Gefördert vom Auswärtigen Amt, geplant und umgesetzt vom Volksbund: vierte PEACE LINE von Münster nach Niederbronn-les-Bains

Zwei Dutzend junge Menschen aus 20 Ländern reisten vom westfälischen Münster über die Kriegsgräberstätte Ysselsteyn, Amsterdam, Brüssel, Paris und Verdun zur Jugendbegegnungsstätte Niederbronn-les-Bains. Nach einem Jahr der Vorbereitungen ging zum ersten Mal eine Gruppe auf der vierten, der Roten Route des PEACE LINE-Projekts auf Tour.
 

Sie ergänzt die Grüne (Tschechien, Deutschland, Elsass/Frankreich), die Blaue (Lettland, Litauen, Polen, Golm) und die Gelbe Route (Bosnien und Herzegowina, Serbien, Nordmazedonien) um einen weiteren geographischen und inhaltlichen Schwerpunkt.
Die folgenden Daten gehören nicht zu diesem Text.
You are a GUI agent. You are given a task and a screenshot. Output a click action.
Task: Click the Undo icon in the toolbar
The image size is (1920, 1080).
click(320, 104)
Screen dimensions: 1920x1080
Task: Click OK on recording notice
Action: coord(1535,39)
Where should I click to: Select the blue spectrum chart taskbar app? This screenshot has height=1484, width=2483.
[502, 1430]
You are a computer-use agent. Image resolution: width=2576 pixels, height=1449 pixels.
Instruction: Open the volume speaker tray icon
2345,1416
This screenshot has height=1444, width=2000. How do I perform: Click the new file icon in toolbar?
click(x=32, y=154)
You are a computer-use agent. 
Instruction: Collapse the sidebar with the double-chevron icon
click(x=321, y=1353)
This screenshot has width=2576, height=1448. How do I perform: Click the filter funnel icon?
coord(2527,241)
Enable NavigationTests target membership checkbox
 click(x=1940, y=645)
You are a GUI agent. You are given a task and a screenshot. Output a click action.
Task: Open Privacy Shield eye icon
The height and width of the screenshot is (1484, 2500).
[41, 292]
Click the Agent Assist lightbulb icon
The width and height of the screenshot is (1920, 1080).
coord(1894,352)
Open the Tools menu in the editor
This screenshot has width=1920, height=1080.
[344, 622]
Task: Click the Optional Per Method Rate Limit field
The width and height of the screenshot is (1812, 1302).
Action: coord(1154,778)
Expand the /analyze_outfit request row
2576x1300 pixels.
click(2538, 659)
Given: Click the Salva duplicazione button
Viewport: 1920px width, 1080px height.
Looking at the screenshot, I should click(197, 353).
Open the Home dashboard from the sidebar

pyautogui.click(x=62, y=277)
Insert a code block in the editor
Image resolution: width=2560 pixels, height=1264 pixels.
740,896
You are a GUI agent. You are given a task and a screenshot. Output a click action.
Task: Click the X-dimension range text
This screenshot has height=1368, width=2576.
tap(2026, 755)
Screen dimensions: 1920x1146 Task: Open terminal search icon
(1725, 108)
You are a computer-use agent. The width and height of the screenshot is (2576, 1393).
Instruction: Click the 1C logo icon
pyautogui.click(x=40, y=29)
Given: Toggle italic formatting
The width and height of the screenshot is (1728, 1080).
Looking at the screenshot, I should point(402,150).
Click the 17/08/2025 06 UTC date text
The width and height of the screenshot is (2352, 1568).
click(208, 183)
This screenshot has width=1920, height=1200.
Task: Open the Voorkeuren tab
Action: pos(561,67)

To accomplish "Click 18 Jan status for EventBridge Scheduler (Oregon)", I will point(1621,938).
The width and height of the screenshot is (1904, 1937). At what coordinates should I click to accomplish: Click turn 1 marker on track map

Der inhaltliche Schwerpunkt liegt auf dem 20. Jahrhundert – nur in Münster ging es weiter zurück in die Vergangenheit, ins Jahr 1648. Jovanna aus Serbien bringt es auf den Punkt: „Der Westfälische Frieden ist selbst heute noch bedeutsam, weil er der erste diplomatisch verhandelte Vertrag war und als Grundlage für zukünftige diplomatische Beziehungen und Verträge zwischen europäischen Ländern gilt. Der Dreißigjährige Krieg endete mit dem Westfälischen Frieden, der den Frieden wieder herstellte und religiöse Toleranz regelte.“

 

„The Peace of Westfalia is so significant even today because it was the first diplomatic treaty and it set up a cornerstone for future diplomatic relations and treaties between European countries. With the Peace of Westfalia the Thirty-Year War ended, which restored peace and regulated religious tolerance.“

Jovanna, Serbien

Von Münster nach Ysselsteyn

In Münster traf die Gruppe auch Nina Kliemke vom Landesverband Nordrhein-Westfalen. Sie stellte die regionale Arbeit vor und gab einen ersten Einblick in die Volksbund-Strukturen.

Bei einem Biographie-Workshop in der Jugendbegegnungs- und Bildungsstätte Ysselsteyn lernte die Gruppe die Geschichten von Menschen kennen, die im Zweiten Weltkrieg gefallen und auf der Kriegsgräberstätte in Ysselsteyn bestattet wurden – Soldaten, Frauen, Kinder ...
 

Begegnung mit Zeitzeugen

Lodewijk van Mourik erzählte als Zeitzeuge, wie er als einjähriges Kind vor der Deportation seiner Familie gerettet wurde. Bis heute weiß er nicht sicher, welchen Namen ihm seine Mutter bei der Geburt gab und an welchem Tag er geboren wurde. Er spricht regelmäßig mit jungen Menschen darüber, da es ihm mit Blick auf die Intoleranz in der heutigen Gesellschaft wichtig ist, an das Vergangene zu erinnern.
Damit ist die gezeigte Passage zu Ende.